Concerning the reliance of statistical methods of prediction, Philipp Frank remarks, "If science could not advance beyond this stage, 'God would,' as Einstein said, 'play dice indeed.'" Robert Coover has predicated his fascinating novel, The Universal Baseball Association, Inc. of J. Henry Waugh, Prop., on this supposition. J. Henry Waugh (whose initials plus the final h form the letters of the Biblical name for God, JHWH) controls a baseball game of his own creation, by rolling dice. Waugh's involvement in this board game is so intense that he fails to distinguish between it and reality; thus he alienates friends, loses his job, and imperils his own being.
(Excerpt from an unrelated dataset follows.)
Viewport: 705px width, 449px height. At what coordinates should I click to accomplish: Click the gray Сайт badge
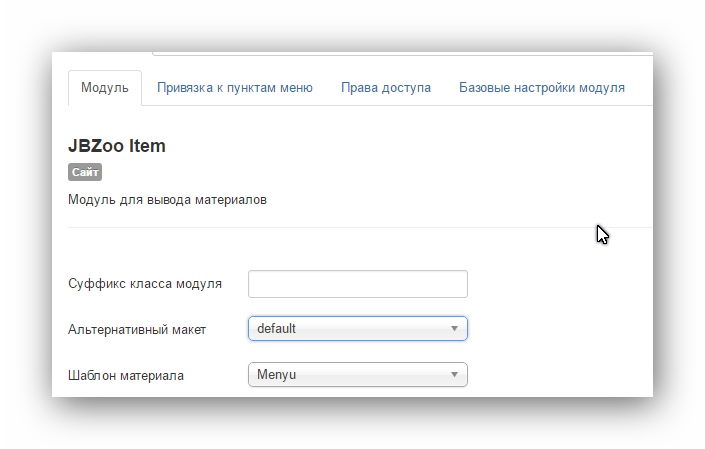tap(85, 172)
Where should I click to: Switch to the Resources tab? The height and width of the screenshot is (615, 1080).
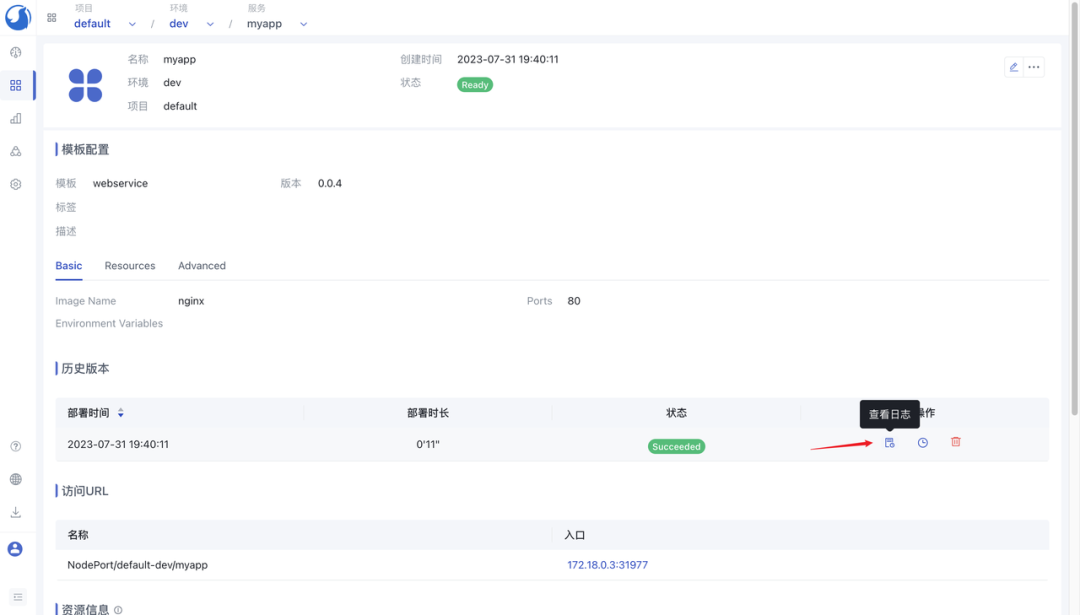pos(129,265)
The game progresses according to the throw of the dice and until Damon Rutherford, Waugh's favorite player, is killed by a pitch, Waugh does not interfere. There is nothing that he can do to bring Rutherford back, but he does meddle in future games; he juggles schedules; he controls the Knickerbockers' losses; and he tampers with two rolls of the dice, which results in the death of Damon's killer. In Arlen Hansen's apt words, "God does play dice with the universe, but the dice are loaded." The novel concludes in a ritual reenactment of Damon's death. This mythification is Coover's subtle indication that one knows only in confusion: the player who becomes Rutherford in the reenactment is not really the earlier hero, but in the eyes of the crowd he is, and as such he must be sacrificed, literally. The ambiguity of the final pages allow for a tantalizing peroration: the reader learns nothing further of this ball player's fate, nor of Waugh's for that matter.
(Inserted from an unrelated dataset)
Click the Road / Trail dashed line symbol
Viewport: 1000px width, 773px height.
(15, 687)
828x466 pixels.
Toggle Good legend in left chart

The preceding discussion attempts to show that Einstein's influence on novelists is both substantial and diverse. He is indirectly responsible for the world that the absurdists depict, the philosophical implications of which have had a decisive impact on the contemporary mood. Secondly, he directly influenced writers like Durrell and Coover whose fiction depends both structurally and contextually on Einsteinian metaphor. Finally, there are novelists like Vladimir Nabokov and Aldous Huxley, who merely mention Einstein or his theories in passing. Further, this essay contends that many of these novels lead to the same conclusion: in an Einsteinian universe knowledge is ephemeral, elusive, and at times unobtainable.